The Infectious Diseases Act (IDA), which was enacted by Parliament in 1976 and came into force on 1 Aug 1977, is the principal piece of legislation that deals with the prevention and control of infectious diseases in Singapore. This legislation is jointly administered by the Ministry of Health and the National Environment Agency (NEA).

For the control of infectious diseases in Singapore, the IDA provides for the notification of specified infectious diseases. It empowers the Director of Medical Services to order medical examination and treatment of any person who is or suspected to be a case, carrier or contact of an infectious disease, post-mortem examination of any person who has died while being or suspected of being a case, carrier or contact of an infectious disease, epidemiological surveys and investigations into outbreaks to be carried out. The Act also permits the Director of Medical Services to order the treatment of premises or vessels, closure of food establishments if the establishment is suspected to be the source of or responsible for the transmission of an infectious disease. The Director can prohibit meetings and public entertainment if such gatherings are likely to increase the spread of any infectious disease.

For the prevention of the introduction of infectious diseases into Singapore, the IDA allows the Minister to declare an area (whether in Singapore or elsewhere) to be an infected area if there is reason to believe that a dangerous infectious disease may be introduced into Singapore through or from that area. The Director-General Public Health is empowered to stipulate the necessary measures to be taken to prevent the introduction or importation of infectious diseases into Singapore through its ports of entry.

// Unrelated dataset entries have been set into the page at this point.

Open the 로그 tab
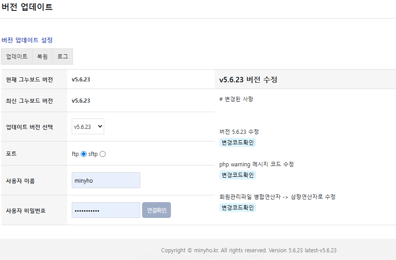The image size is (396, 260). [63, 57]
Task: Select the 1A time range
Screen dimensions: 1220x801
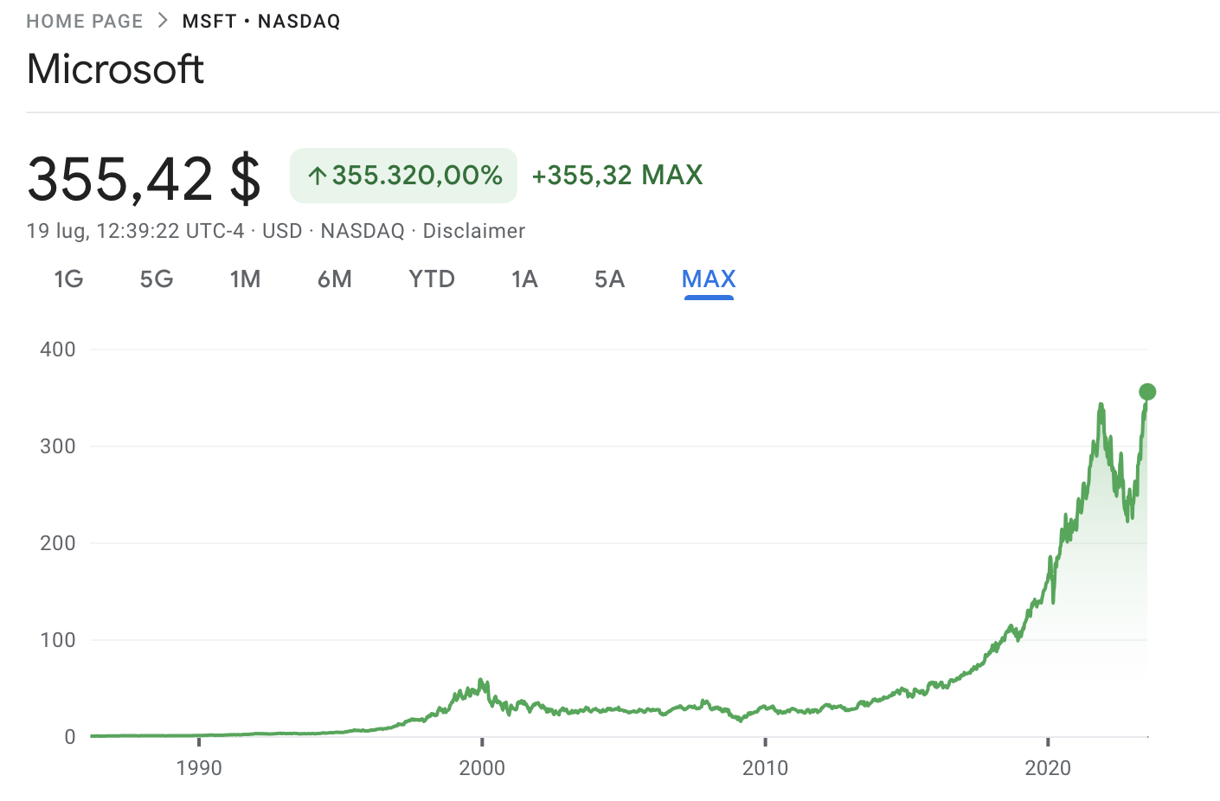Action: [524, 279]
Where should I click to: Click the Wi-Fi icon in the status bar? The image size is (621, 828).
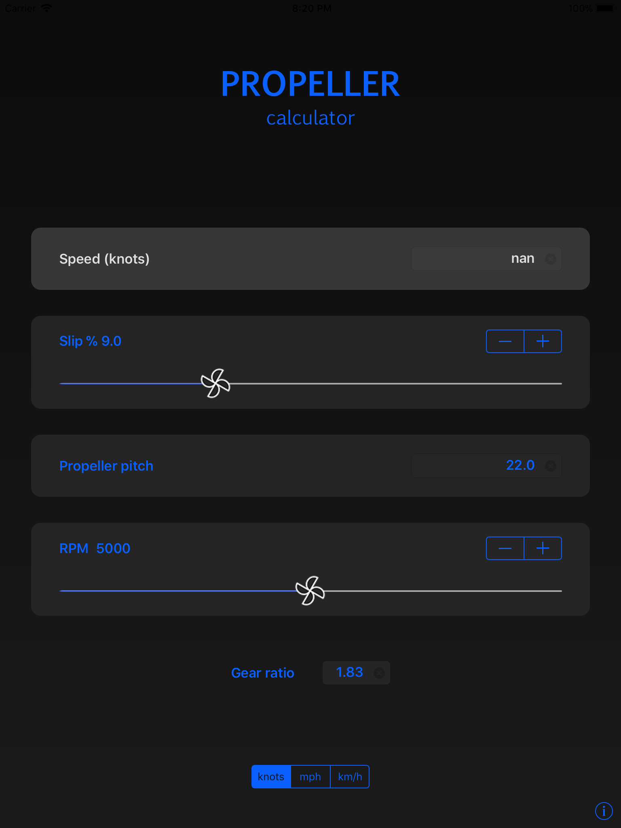coord(46,8)
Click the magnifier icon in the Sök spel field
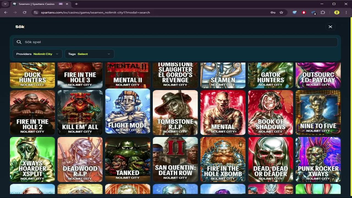Screen dimensions: 352x198 pos(19,42)
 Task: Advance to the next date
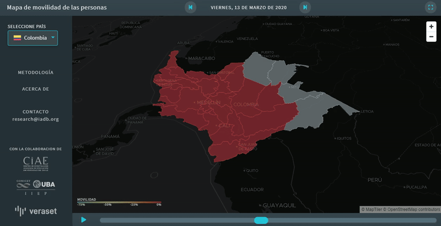pos(305,7)
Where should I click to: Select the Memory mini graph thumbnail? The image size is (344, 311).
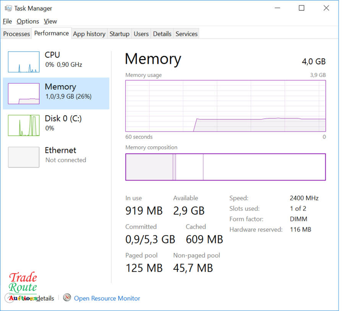[24, 94]
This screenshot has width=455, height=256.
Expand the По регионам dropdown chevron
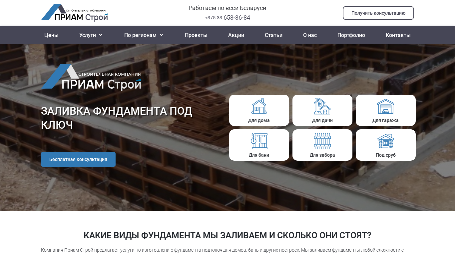(161, 35)
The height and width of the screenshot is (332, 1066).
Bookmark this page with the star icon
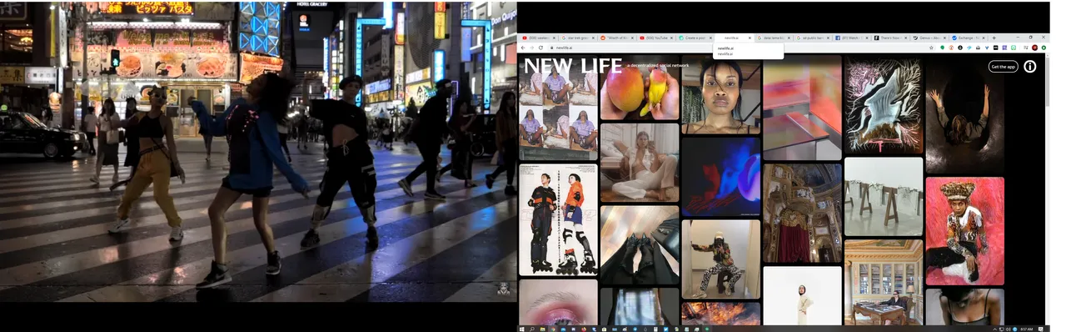click(x=931, y=48)
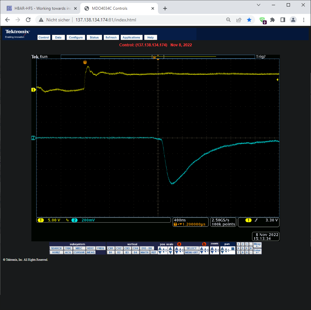Expand the tab search chevron in title bar
311x310 pixels.
259,5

The ID Act requires every child in Singapore to be vaccinated against diphtheria and measles. It permits the Minister to order mandatory vaccination of at-risk persons during any disease outbreaks, when an outbreak is imminent or when it is necessary to secure public safety. Medical practitioners are required under the Act to make records and notify vaccinations carried out by them or carried out under their supervision, as prescribed by the Director.